=== Assignment ===
Whatever follows the line containing "You are a computer-use agent. This" in the listing below should be printed exactly, along with that line itself.

+===+

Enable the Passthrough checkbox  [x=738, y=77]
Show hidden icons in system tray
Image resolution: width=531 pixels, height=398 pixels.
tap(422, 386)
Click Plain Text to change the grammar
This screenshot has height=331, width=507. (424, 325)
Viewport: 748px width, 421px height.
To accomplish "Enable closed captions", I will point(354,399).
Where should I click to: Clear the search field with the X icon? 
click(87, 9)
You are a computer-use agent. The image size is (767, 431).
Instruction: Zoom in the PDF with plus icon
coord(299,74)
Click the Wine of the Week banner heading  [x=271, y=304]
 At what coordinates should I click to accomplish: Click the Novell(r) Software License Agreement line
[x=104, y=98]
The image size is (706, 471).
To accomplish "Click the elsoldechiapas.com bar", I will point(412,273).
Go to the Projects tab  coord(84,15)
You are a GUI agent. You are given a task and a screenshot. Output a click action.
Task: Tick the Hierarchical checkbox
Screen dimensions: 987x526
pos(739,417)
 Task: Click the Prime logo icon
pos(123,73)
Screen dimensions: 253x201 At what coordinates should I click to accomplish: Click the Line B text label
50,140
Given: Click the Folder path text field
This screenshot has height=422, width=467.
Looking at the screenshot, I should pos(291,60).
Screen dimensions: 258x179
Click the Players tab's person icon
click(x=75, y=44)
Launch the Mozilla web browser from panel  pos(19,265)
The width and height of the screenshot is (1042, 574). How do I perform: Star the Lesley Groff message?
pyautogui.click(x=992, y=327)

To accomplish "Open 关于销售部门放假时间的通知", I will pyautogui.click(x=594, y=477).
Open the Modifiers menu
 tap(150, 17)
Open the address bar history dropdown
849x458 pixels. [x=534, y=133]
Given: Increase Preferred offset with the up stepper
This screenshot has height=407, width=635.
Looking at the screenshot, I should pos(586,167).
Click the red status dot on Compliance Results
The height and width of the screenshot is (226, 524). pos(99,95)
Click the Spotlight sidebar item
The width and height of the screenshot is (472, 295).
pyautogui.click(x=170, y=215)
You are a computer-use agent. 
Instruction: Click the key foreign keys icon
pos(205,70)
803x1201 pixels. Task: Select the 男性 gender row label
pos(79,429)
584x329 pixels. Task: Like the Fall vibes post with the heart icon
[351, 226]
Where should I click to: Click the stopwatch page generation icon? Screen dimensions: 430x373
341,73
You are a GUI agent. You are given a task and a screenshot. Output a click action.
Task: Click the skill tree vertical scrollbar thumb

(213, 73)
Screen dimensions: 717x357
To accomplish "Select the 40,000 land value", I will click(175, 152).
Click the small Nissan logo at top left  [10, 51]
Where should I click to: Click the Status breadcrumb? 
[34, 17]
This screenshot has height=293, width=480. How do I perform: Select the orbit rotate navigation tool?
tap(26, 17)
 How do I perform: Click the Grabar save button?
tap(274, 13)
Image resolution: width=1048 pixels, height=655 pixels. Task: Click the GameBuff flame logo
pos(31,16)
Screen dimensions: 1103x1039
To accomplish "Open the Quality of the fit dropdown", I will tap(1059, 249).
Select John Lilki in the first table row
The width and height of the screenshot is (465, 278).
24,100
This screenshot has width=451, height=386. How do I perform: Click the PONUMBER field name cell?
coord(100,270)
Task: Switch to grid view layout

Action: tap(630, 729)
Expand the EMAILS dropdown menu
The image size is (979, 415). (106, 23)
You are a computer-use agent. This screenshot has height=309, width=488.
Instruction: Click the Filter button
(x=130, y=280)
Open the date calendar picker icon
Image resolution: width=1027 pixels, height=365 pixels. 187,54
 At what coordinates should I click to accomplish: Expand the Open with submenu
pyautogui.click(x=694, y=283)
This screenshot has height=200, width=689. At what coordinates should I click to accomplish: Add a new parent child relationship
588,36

+===+

=== Reply to the task ===
You are a computer-use agent. This screenshot has height=309, width=488.
Instruction: Click the Filter button
(x=130, y=280)
Open the date calendar picker icon
Image resolution: width=1027 pixels, height=365 pixels. 187,54
 At what coordinates should I click to accomplish: Expand the Open with submenu
pyautogui.click(x=694, y=283)
This screenshot has height=200, width=689. At what coordinates should I click to accomplish: Add a new parent child relationship
588,36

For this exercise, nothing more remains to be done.